** START Material provided **

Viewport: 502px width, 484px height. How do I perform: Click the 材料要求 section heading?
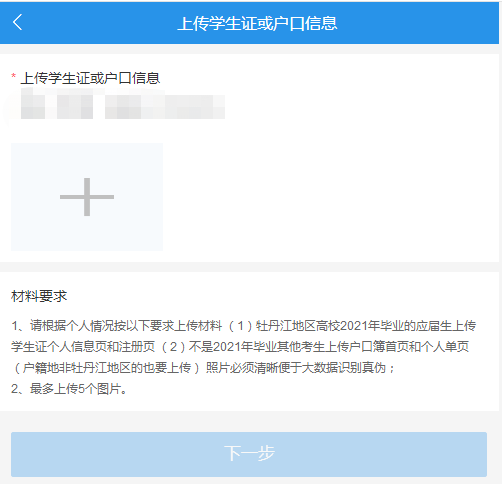pos(39,296)
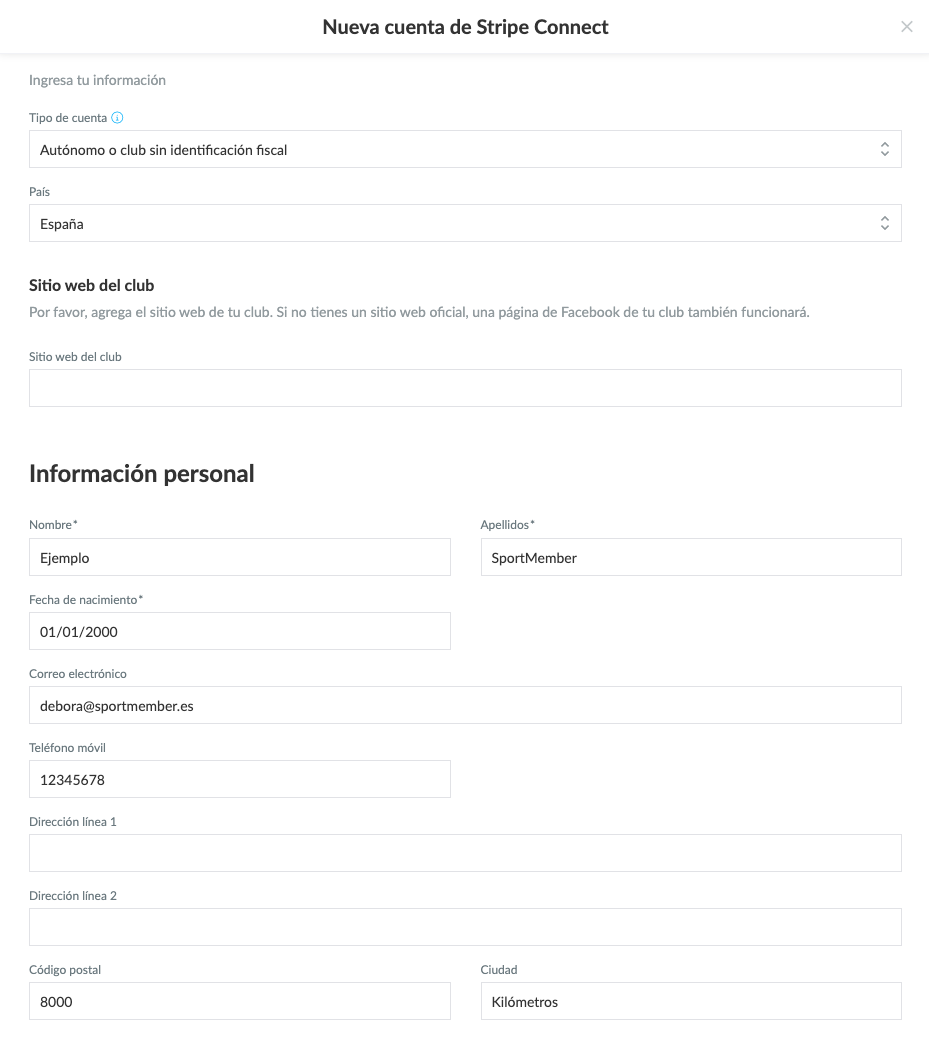Focus the Correo electrónico email field
Image resolution: width=929 pixels, height=1040 pixels.
[x=465, y=705]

** END Material provided **

§ **The task**: Transcribe every line of the material exactly, omitting the pictures.

§ **Complete output**:
Viewport: 502px width, 484px height. How do I perform: Click the 材料要求 section heading?
pos(39,296)
Focus the Correo electrónico email field
Image resolution: width=929 pixels, height=1040 pixels.
[x=465, y=705]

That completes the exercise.